Required action — Please restate, word for word, the lines below that begin at the one with "Task: Focus the 余额 input field" and end at the one with "Given: Collapse the Dispatcher hierarchy node". Leave out all other lines.

Data extract: Begin

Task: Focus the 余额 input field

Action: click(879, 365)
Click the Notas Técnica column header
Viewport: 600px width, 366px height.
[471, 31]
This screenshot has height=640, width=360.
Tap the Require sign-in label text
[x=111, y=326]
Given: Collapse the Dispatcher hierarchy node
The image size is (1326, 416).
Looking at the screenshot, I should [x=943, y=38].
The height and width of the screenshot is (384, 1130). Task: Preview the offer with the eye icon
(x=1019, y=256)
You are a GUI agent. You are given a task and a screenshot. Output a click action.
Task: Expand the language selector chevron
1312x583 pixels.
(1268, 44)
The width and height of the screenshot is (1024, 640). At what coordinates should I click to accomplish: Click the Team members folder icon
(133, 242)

Data extract: End
Data extract: Begin

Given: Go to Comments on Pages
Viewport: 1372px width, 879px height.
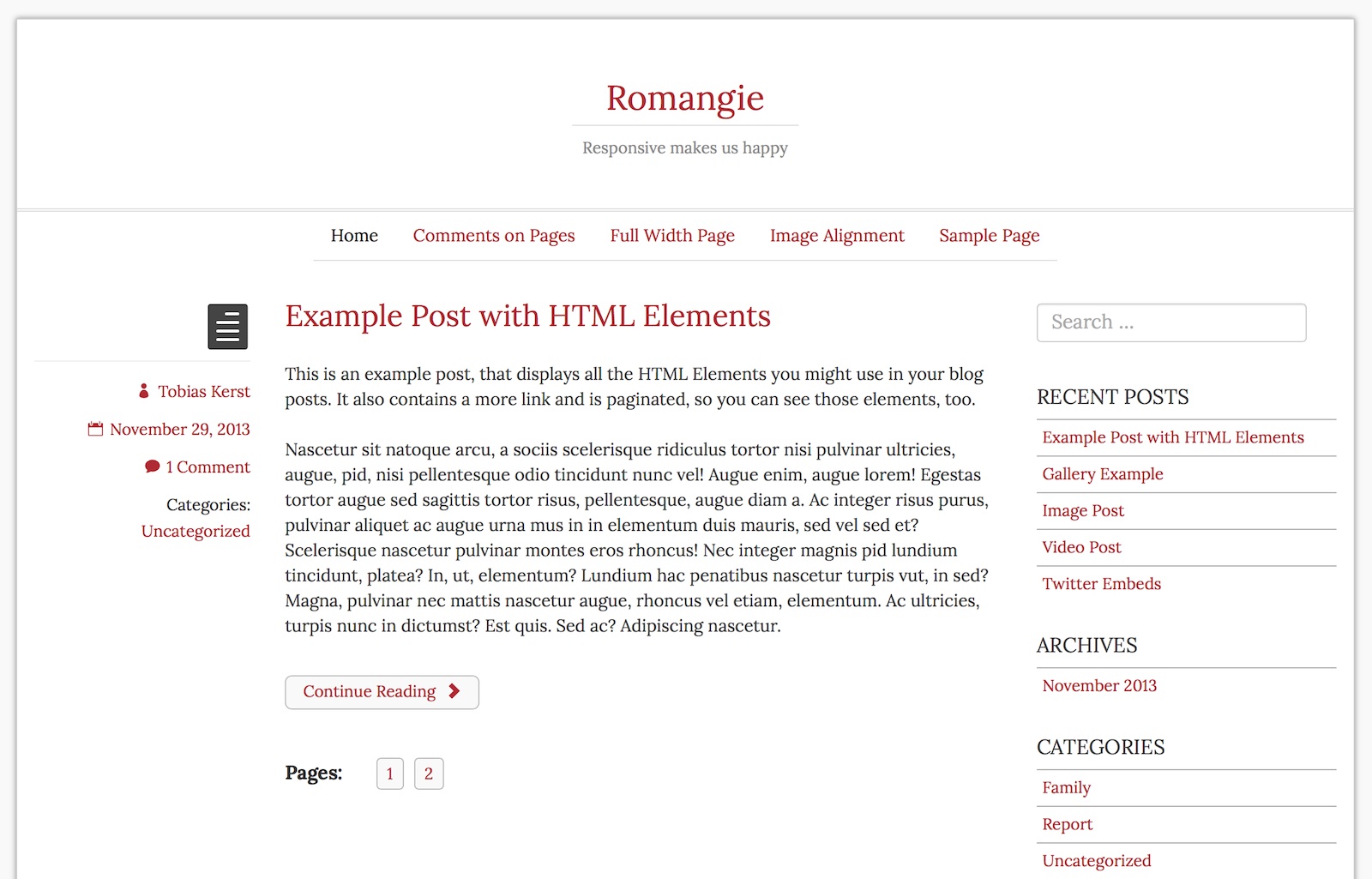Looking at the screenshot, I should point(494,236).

Data extract: End

Task answer —
Task: Focus the 余额 input field

Action: click(879, 365)
Click the Notas Técnica column header
Viewport: 600px width, 366px height.
[471, 31]
This screenshot has height=640, width=360.
Tap the Require sign-in label text
[x=111, y=326]
Given: Collapse the Dispatcher hierarchy node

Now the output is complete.